Jimmy Carter handed Ronald Reagan a mess in Central America. The Nicaraguan
communists who seized power during Mr. Carter's tenure were, with the help
of the Soviets and their proxies, fomenting revolution in El Salvador,
Honduras, Costa Rica and Guatemala when Ronald Reagan took the oath of office.

Mr. Carter publicly counseled concession and appeasement while covertly
authorizing the CIA to foment opposition. It took a decade to end the threat.

Bill Clinton leaves a parallel predicament for George Bush in Colombia.
Drug lords and narco-terrorists, subsidized by American cocaine and heroin
users, have all but divided this hemisphere's second-oldest democracy and
threaten the stability of Ecuador, Peru, Brazil, and Venezuela (which
exports 1.5 million barrels of oil each day to the United States). The
Clinton administration encouraged Colombia's democratically elected
President Andres Pastrana to negotiate with the narco-guerrillas. Now that
negotiations have collapsed, the Colombian army is too weak to reclaim
territory the size of Switzerland he ceded to the drug lords.
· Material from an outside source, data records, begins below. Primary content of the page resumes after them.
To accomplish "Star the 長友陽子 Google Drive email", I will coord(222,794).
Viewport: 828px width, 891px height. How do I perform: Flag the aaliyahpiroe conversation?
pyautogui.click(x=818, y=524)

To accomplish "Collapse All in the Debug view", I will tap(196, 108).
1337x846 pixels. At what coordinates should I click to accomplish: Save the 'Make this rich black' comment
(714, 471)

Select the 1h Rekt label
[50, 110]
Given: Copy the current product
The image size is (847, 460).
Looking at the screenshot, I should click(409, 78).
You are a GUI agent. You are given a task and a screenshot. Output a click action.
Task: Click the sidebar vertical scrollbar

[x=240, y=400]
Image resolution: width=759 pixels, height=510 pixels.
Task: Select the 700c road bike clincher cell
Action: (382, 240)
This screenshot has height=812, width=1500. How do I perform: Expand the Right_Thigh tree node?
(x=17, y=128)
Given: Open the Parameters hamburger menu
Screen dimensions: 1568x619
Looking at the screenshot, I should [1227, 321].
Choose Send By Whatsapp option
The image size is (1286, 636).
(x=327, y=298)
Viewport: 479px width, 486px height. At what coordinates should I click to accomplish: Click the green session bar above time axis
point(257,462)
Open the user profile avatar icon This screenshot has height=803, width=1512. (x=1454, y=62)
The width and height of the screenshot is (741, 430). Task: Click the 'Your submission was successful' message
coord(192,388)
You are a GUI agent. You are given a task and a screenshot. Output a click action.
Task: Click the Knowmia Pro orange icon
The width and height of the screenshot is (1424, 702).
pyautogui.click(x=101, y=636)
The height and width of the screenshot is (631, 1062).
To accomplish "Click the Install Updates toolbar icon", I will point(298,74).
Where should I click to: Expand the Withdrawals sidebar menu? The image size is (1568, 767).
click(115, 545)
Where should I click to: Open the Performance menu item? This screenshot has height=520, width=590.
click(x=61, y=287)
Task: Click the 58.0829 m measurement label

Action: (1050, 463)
Thankfully, the similarities stop there.

George Bush has significant advantages in dealing with Colombia that Ronald
Reagan never enjoyed in Central America: First, George Bush will have
congressional allies like House Speaker Dennis Hastert, Government Reform
Chairman Dan Burton, and Foreign Relations Committee champions Ben Gilman
and Bob Barr, all of whom have visited Colombia to see for themselves what
needs to be done. Second, the desperately underfunded and poorly equipped
but well-led and heroic Colombian National Police (CNP) have a
well-deserved reputation for effectiveness in eradicating cocoa and heroin
poppy fields while demonstrating a remarkable record of respect for human
rights. The Bush administration won't encounter a buzzsaw of opposition to
increased support for the CNP.

Third, unlike the "Revolution Without Frontiers" that was sweeping through
Central America when Ronald Reagan came to office, the Colombian maelstrom
isn't Moscow's creation.

It is made in America. More than 90 percent of the cocaine and 80 percent
of the heroin consumed in the U.S. originate in Colombia. Deal with demand
- - and drug lords will dry up and blow away.

Finally, Congress has already allocated $1.3 billion to staunch the flow of
drugs, restore order and protect human rights in Colombia - help that's
already "on the way." Next week it becomes the job of President-elect Bush
to make sure it's not too little too late.

Oliver North is a nationally syndicated columnist.